SECURITY_INFO view

The SECURITY_INFO view returns one row containing information about the IBM i security configuration.

The values returned for the columns in the view are closely related to the values returned by the Display Security Attributes (DSPSECA) and Display Security Auditing (DSPSECAUD) CL commands and by the Retrieve Security Attributes (QSYRTVSA) API.

Authorization: The caller must have *AUDIT special authority to see the system values for QAUDCTL, QAUDLVL, QAUDLVL2, and QCRTOBJAUD.

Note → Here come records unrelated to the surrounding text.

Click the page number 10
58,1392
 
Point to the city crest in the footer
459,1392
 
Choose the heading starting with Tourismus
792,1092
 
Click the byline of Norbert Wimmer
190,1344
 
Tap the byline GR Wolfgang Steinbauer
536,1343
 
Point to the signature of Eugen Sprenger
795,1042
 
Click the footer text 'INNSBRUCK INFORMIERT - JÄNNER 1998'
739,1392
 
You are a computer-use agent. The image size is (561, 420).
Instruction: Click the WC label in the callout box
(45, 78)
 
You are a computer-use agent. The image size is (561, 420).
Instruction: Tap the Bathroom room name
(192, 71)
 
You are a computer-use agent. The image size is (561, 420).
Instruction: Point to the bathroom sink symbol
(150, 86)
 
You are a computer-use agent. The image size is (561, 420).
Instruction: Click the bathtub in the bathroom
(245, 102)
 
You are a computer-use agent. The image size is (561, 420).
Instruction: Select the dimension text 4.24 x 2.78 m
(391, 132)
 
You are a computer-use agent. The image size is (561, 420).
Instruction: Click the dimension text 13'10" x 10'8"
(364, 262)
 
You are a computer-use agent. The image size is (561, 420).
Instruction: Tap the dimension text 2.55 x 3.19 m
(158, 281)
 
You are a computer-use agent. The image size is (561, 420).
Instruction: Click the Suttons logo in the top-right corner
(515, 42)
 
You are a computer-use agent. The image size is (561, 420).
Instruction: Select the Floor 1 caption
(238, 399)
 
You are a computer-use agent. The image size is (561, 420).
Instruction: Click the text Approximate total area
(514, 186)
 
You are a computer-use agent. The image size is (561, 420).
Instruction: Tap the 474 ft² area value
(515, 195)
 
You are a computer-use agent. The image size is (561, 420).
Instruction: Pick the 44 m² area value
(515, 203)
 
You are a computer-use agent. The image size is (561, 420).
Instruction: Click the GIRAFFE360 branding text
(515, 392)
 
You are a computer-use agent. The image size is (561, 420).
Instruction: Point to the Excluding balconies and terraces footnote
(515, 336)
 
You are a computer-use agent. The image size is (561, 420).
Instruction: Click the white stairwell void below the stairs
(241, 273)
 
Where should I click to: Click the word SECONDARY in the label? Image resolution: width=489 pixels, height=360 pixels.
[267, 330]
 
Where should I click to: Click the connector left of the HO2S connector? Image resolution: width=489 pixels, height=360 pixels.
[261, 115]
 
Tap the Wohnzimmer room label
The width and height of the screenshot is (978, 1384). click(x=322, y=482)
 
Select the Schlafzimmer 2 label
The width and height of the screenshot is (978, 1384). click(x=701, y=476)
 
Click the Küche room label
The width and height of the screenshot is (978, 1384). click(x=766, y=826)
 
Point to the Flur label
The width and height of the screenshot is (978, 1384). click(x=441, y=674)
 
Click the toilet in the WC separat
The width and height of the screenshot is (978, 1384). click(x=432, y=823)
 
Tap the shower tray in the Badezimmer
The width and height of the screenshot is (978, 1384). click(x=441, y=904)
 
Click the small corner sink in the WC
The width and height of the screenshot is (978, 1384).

To see the AUDIT_JOURNAL_RECEIVER_LIBRARY and AUDIT_JOURNAL_RECEIVER values, the caller must have:

*OBJOPR and some data authority other than *EXECUTE to journal QSYS/QAUDJRN.

The following table describes the columns in the view. The system name is SEC_INFO. The schema is QSYS2.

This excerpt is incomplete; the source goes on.